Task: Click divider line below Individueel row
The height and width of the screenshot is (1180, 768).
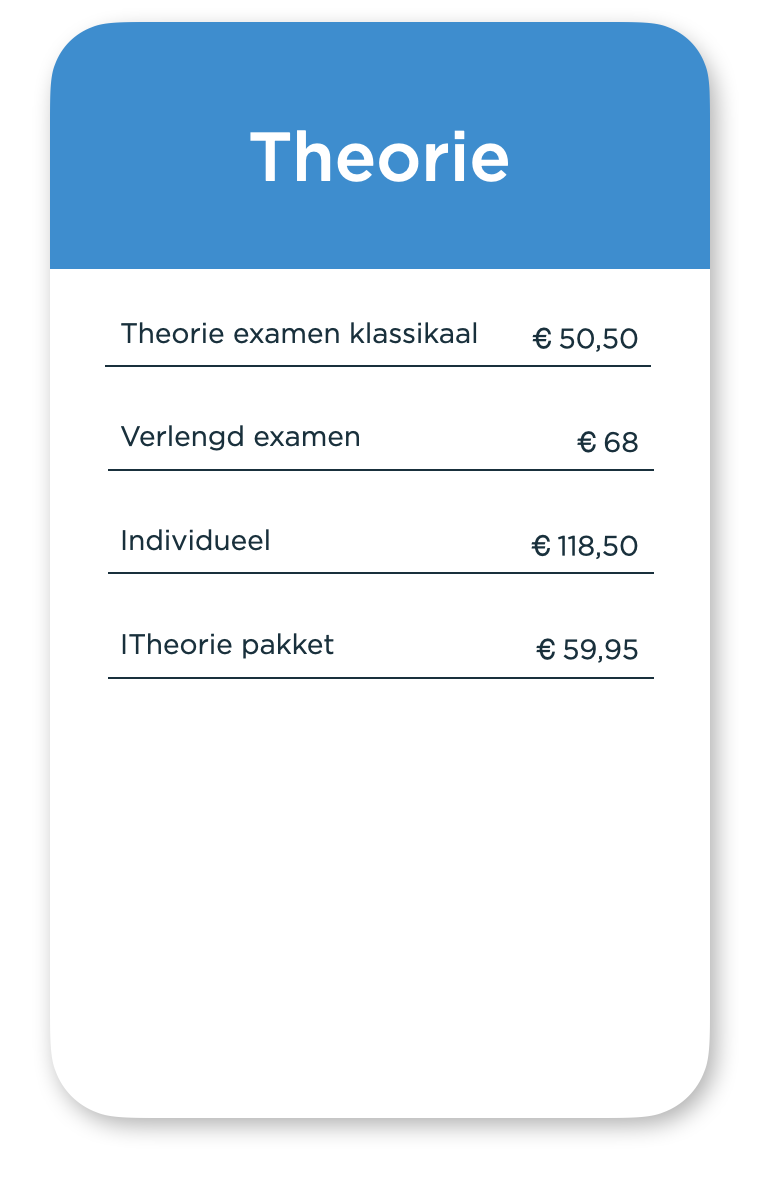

...

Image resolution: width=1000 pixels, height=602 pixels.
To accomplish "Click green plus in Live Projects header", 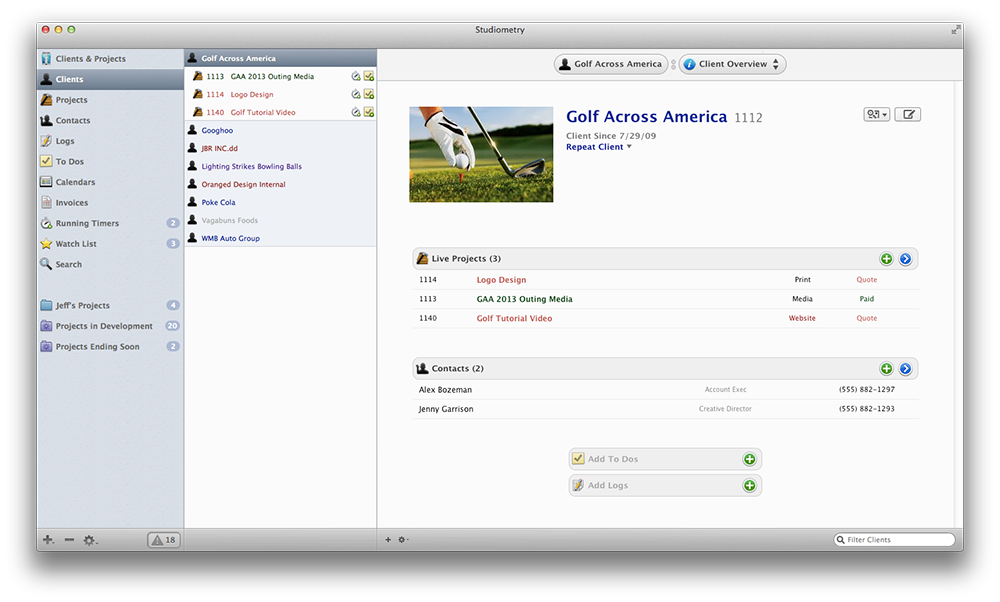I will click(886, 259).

==

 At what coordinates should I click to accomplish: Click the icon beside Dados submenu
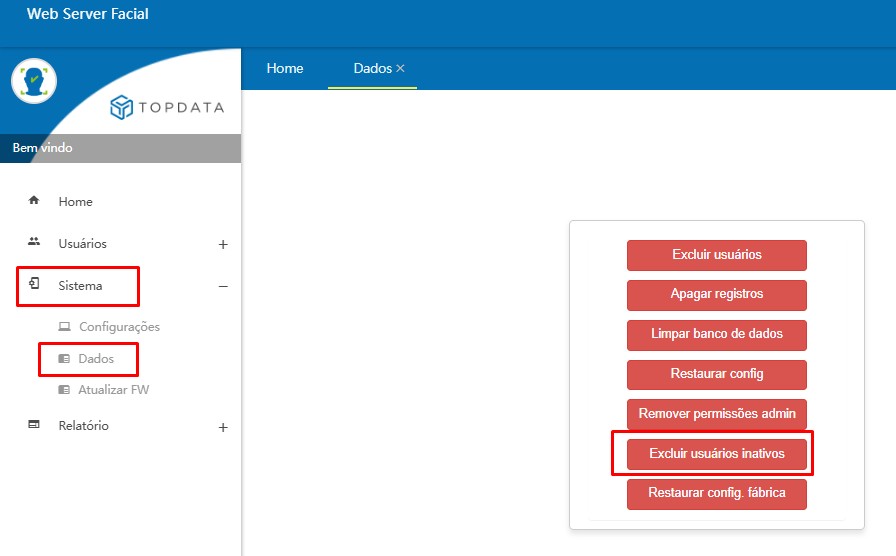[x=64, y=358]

EXERCISE GOAL |
Copy back the listing above exactly, but only from the line with "Task: Click divider" through the line with "The height and", both ends included.

WRITTEN REPLY |
Task: Click divider line below Individueel row
The height and width of the screenshot is (1180, 768).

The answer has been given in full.